Exercise instructions
Your answer must be the records below, reproduced exactly.

Source data Start Marker

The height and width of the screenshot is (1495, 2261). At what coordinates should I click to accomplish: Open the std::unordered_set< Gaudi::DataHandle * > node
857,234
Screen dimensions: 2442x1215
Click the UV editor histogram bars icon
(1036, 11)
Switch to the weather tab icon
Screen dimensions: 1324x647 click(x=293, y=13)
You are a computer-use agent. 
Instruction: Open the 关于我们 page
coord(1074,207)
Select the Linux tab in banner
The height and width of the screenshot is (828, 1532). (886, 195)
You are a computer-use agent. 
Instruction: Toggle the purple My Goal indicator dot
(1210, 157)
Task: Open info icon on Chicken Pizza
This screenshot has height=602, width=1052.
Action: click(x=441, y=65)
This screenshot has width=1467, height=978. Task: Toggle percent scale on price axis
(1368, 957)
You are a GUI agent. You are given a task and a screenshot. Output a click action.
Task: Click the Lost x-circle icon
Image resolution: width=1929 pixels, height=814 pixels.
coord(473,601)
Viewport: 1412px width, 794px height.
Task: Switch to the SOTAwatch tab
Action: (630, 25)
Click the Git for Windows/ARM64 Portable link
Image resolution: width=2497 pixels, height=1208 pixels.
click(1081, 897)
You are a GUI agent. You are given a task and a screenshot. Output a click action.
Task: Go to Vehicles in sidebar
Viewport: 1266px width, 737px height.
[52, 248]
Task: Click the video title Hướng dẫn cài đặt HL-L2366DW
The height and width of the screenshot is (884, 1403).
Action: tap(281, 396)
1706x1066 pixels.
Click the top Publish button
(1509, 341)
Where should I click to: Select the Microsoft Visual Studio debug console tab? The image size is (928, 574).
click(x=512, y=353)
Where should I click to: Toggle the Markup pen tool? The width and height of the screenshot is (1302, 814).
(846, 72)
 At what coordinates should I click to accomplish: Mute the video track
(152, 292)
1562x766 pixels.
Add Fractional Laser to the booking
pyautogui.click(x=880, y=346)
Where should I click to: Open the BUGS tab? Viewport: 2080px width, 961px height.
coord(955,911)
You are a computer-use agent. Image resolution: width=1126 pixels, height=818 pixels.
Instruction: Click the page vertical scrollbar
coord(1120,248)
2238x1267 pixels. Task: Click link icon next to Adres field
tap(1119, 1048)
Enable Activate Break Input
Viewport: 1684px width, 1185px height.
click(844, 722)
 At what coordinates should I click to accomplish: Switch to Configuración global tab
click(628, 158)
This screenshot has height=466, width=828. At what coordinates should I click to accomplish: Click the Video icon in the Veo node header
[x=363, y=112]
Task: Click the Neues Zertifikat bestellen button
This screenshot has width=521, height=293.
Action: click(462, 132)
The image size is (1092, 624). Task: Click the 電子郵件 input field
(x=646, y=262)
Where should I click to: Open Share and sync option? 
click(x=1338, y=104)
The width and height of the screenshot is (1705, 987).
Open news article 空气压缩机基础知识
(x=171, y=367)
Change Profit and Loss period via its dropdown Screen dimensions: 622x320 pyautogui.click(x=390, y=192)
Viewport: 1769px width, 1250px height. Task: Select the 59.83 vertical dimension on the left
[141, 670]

Source data End Marker

Output of the task
The height and width of the screenshot is (1495, 2261). At what coordinates should I click to accomplish: Open the std::unordered_set< Gaudi::DataHandle * > node
857,234
Screen dimensions: 2442x1215
Click the UV editor histogram bars icon
(1036, 11)
Switch to the weather tab icon
Screen dimensions: 1324x647 click(x=293, y=13)
You are a computer-use agent. 
Instruction: Open the 关于我们 page
coord(1074,207)
Select the Linux tab in banner
The height and width of the screenshot is (828, 1532). (886, 195)
You are a computer-use agent. 
Instruction: Toggle the purple My Goal indicator dot
(1210, 157)
Task: Open info icon on Chicken Pizza
This screenshot has height=602, width=1052.
Action: click(x=441, y=65)
This screenshot has width=1467, height=978. Task: Toggle percent scale on price axis
(1368, 957)
You are a GUI agent. You are given a task and a screenshot. Output a click action.
Task: Click the Lost x-circle icon
Image resolution: width=1929 pixels, height=814 pixels.
coord(473,601)
Viewport: 1412px width, 794px height.
Task: Switch to the SOTAwatch tab
Action: (630, 25)
Click the Git for Windows/ARM64 Portable link
Image resolution: width=2497 pixels, height=1208 pixels.
click(1081, 897)
You are a GUI agent. You are given a task and a screenshot. Output a click action.
Task: Go to Vehicles in sidebar
Viewport: 1266px width, 737px height.
[52, 248]
Task: Click the video title Hướng dẫn cài đặt HL-L2366DW
The height and width of the screenshot is (884, 1403).
Action: tap(281, 396)
1706x1066 pixels.
Click the top Publish button
(1509, 341)
Where should I click to: Select the Microsoft Visual Studio debug console tab? The image size is (928, 574).
click(x=512, y=353)
Where should I click to: Toggle the Markup pen tool? The width and height of the screenshot is (1302, 814).
(846, 72)
 At what coordinates should I click to accomplish: Mute the video track
(152, 292)
1562x766 pixels.
Add Fractional Laser to the booking
pyautogui.click(x=880, y=346)
Where should I click to: Open the BUGS tab? Viewport: 2080px width, 961px height.
coord(955,911)
You are a computer-use agent. Image resolution: width=1126 pixels, height=818 pixels.
Instruction: Click the page vertical scrollbar
coord(1120,248)
2238x1267 pixels. Task: Click link icon next to Adres field
tap(1119, 1048)
Enable Activate Break Input
Viewport: 1684px width, 1185px height.
click(844, 722)
 At what coordinates should I click to accomplish: Switch to Configuración global tab
click(628, 158)
This screenshot has height=466, width=828. At what coordinates should I click to accomplish: Click the Video icon in the Veo node header
[x=363, y=112]
Task: Click the Neues Zertifikat bestellen button
This screenshot has width=521, height=293.
Action: click(462, 132)
The image size is (1092, 624). Task: Click the 電子郵件 input field
(x=646, y=262)
Where should I click to: Open Share and sync option? 
click(x=1338, y=104)
The width and height of the screenshot is (1705, 987).
Open news article 空气压缩机基础知识
(x=171, y=367)
Change Profit and Loss period via its dropdown Screen dimensions: 622x320 pyautogui.click(x=390, y=192)
Viewport: 1769px width, 1250px height. Task: Select the 59.83 vertical dimension on the left
[141, 670]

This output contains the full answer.